Please copy the records word for word, starting with the line that contains "How do I perform: Choose" and continuing through the end of the records.

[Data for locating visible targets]
**********
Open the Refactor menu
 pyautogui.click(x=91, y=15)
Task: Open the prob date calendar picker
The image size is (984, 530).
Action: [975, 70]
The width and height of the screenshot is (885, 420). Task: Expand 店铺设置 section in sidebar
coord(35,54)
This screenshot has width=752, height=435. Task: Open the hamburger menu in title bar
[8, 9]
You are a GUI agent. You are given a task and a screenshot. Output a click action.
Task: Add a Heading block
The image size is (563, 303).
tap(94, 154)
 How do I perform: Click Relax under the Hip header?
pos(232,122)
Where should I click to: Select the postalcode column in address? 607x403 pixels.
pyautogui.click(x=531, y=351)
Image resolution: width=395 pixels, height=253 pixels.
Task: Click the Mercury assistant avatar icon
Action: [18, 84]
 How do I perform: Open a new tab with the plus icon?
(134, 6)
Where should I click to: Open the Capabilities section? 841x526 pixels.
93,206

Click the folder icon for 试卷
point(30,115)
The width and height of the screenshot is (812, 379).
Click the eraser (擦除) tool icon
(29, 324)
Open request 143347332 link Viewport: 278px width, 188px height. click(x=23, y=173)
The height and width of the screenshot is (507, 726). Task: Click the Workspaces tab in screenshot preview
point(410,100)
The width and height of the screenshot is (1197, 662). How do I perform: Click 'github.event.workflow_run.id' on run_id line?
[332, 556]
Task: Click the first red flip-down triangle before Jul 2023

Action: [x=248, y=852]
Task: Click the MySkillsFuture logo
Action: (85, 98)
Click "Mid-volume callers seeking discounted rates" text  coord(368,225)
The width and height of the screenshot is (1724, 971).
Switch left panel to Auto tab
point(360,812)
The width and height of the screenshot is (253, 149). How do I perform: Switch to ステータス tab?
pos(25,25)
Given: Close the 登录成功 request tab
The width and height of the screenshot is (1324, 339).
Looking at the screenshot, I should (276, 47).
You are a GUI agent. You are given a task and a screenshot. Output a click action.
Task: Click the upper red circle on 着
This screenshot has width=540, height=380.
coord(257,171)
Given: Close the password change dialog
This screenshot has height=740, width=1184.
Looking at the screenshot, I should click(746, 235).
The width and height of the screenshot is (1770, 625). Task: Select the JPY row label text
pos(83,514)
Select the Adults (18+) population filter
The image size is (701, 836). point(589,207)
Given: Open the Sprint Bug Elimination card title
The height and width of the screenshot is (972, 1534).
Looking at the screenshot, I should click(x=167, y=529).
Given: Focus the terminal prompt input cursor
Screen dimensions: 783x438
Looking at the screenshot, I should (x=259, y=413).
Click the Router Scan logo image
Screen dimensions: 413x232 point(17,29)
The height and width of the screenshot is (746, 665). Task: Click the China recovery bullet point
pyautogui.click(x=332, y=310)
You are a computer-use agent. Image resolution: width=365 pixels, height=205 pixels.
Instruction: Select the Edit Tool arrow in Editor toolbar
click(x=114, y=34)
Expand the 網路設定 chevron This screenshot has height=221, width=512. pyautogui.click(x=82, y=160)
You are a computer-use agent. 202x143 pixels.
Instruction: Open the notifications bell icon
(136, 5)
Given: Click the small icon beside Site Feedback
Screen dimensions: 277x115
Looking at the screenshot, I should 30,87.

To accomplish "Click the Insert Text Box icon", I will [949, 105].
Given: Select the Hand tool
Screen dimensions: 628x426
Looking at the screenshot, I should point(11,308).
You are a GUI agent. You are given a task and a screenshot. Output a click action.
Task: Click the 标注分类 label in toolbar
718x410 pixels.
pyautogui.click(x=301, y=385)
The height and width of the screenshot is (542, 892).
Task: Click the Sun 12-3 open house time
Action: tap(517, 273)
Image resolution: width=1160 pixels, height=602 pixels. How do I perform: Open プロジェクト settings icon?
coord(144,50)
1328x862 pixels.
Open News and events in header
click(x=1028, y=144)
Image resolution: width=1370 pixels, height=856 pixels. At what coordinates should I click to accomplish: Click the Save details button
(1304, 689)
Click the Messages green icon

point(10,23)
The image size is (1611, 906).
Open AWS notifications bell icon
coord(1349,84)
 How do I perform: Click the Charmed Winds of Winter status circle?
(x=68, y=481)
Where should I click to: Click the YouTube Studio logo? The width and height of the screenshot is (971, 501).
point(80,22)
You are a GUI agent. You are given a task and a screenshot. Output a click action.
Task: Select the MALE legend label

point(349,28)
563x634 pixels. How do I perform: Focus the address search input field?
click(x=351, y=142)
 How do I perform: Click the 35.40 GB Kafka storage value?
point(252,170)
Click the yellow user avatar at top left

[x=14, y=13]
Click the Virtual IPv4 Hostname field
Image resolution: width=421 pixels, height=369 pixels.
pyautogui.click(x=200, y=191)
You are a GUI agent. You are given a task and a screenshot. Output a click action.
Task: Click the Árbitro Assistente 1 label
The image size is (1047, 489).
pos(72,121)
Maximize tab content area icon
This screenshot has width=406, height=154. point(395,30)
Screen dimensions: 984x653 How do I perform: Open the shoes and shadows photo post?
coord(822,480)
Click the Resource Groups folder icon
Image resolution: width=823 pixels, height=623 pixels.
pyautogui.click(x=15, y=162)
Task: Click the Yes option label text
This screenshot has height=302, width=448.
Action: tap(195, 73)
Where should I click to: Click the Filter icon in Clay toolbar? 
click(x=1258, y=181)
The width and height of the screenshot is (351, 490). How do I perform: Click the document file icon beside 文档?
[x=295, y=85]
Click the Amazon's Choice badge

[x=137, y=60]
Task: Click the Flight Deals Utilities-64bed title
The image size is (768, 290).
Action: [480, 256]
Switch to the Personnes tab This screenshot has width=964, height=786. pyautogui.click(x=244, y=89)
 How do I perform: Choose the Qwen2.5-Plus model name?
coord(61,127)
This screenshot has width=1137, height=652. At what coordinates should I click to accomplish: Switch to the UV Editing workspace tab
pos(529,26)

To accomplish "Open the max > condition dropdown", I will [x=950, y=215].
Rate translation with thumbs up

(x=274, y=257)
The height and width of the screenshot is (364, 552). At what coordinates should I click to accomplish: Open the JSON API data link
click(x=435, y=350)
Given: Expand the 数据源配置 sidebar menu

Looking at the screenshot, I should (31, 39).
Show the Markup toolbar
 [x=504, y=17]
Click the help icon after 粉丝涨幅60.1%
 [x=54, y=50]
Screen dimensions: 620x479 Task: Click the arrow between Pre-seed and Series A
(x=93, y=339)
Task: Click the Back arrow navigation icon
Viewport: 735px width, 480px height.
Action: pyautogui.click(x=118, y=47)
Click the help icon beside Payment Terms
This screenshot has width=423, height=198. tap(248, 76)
**********
Task solution
 How do I perform: Choose the Qwen2.5-Plus model name?
coord(61,127)
This screenshot has width=1137, height=652. At what coordinates should I click to accomplish: Switch to the UV Editing workspace tab
pos(529,26)

To accomplish "Open the max > condition dropdown", I will [x=950, y=215].
Rate translation with thumbs up

(x=274, y=257)
The height and width of the screenshot is (364, 552). At what coordinates should I click to accomplish: Open the JSON API data link
click(x=435, y=350)
Given: Expand the 数据源配置 sidebar menu

Looking at the screenshot, I should (31, 39).
Show the Markup toolbar
 [x=504, y=17]
Click the help icon after 粉丝涨幅60.1%
 [x=54, y=50]
Screen dimensions: 620x479 Task: Click the arrow between Pre-seed and Series A
(x=93, y=339)
Task: Click the Back arrow navigation icon
Viewport: 735px width, 480px height.
Action: pyautogui.click(x=118, y=47)
Click the help icon beside Payment Terms
This screenshot has width=423, height=198. tap(248, 76)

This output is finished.